観ているこちらを夢の世界へと誘う『ウォンカとチョコレート工場のはじまり』など週末観るならこの3本!
MOVIE WALKER PRESSスタッフが、いま観てほしい映像作品3本を(独断と偏見で)紹介する連載企画「今週の☆☆☆」。今週は、魔法のチョコレートを作りだすウィリー・ウォンカの若き日を描く前日譚、過酷な宿命を背負ったある女性の壮絶な半生を描いた舞台の映画化、問題児たちを主役に据えた映画撮影の動向を描くヒューマンドラマの、主演の演技力が光る3本。
エンタメに求められる要素が満遍なく盛り込まれた…『ウォンカとチョコレート工場のはじまり』(公開中)
以前の映画化でのウィリー・ウォンカといえば、ちょっぴり屈折した性格が持ち味だったが、その若き日を描く本作では意外や意外、チョコレート作りへの野心をまっすぐに貫く好青年として描かれる。その分、ウォンカに素直に共感できる作りだ。ウォンカ役のティモシー・シャラメは、かつてCMで「シザーハンズ」も演じており、ジョニー・デップの後継者として最適。終盤では、大人のウォンカへの変貌も予感させる名演をみせてくれる。
「ハリー・ポッター」のプロデューサーと「パディントン」の監督なので、楽しさと感動、スペクタクルといったエンタメに求められる要素が満遍なく盛り込まれた。特にミュージカル場面は文句なくテンションが上がるし、作品のテンポを加速。めくるめくカラフルな映像や、ウォンカが持ち運ぶコンパクトなチョコレート製造機の面白さ、そしてヒュー・グラントが超ハマリ役の“小さな紳士“ウンパルンパの活躍…と、観ているこちらを夢の世界へと誘う、クリスマスシーズンには最高の一作。(映画ライター・斉藤博昭)
日本映画を観る醍醐味を思いださせてくれる…『市子』(公開中)
市子は恋人の“長谷川くん”からプロポーズされた翌日、自身の私物を詰め込んだボストンバッグをベランダに残し忽然と姿を消す。行方を捜す長谷川は市子の過去をたどりはじめるが、その過程で想像もできなかった彼女の真実とこれまでの壮絶な半生を知ることになる。本作は、劇団チーズtheaterの旗揚げ公演として上演され、熱い支持を受けた舞台「川辺市子のために」を、劇団の主宰者である戸田彬弘が自らのメガホンで映画化した衝撃作。抗えない不遇な境遇のなかに暮らしながら、懸命に生をつかみ取ろうとする女性の姿を追った、胸を鋭くうがつヒューマンドラマだ。
“普通に生きること”そんな当たり前の人生を生まれながらにして剥奪されている市子。

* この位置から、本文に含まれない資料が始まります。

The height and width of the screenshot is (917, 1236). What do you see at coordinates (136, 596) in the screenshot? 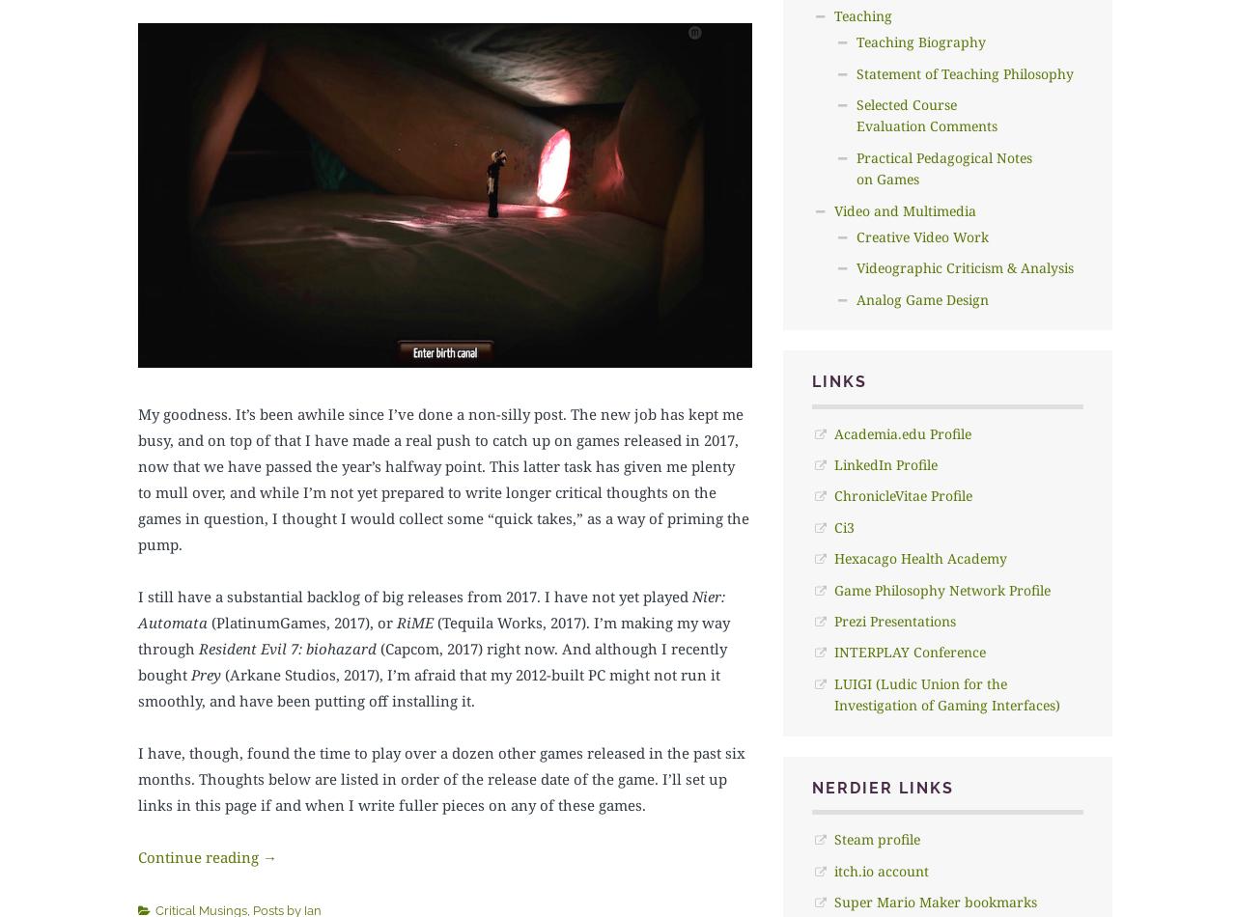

戸田監督は、理不尽な社会システムに翻弄され傷つきズタズタとなりながらも、時として生きるために一線を越える川辺市子を、周囲の人間が語る市子像という手法で克明に浮き彫りにしていく。多面的で、哀し気で、人を惹きつけずにはおれない市子を全身全霊で体現したのは杉咲花。泣いているような寂しげな笑顔と、それだけに留まらない意思を感じさせる強いまなざしが印象的だ。そして市子を心から想う長谷川に扮した若葉竜也の温もりある佇まいもいい。日本映画を観る醍醐味を思いださせてくれる珠玉の1本!(ライター・足立美由紀)
本物の個性と瑞々しい演技に圧倒される…『最悪な子どもたち』(公開中)
どこまでが現実で、どこからがフィクションか。ドキュメンタリーのように子どもたちの生き生きした表情の瞬間を切り取っていて、目が離せない。それは是枝裕和作品のようでもある。フランスの荒れた地域で映画が撮影されることになり、地元の子どもたちが公開オーディションで選ばれる。映画で現実から抜けだしたい子ども。彼らを現実から救いたい大人。オーディション映像とフィクション、劇中映画が見事なグラデーションで続き、架空のストーリーとは思えない。
リアリズムを追求したのはキャスティングディレクターや演技コーチとして働き、4000人以上の若者をオーディションする現場で出会ったというリーズ・アコカとロマーヌ・ゲレの新人監督コンビ。演じているのは彼らが実際に撮影した学校や児童養護施設で見つけた演技未経験の子どもたち。プロの俳優にはない本物の個性と瑞々しい演技に圧倒される。(映画ライター・高山亜紀)
映画を観たいけれど、どの作品を選べばいいかわからない…という人は、ぜひこのレビューを参考にお気に入りの1本を見つけてみて。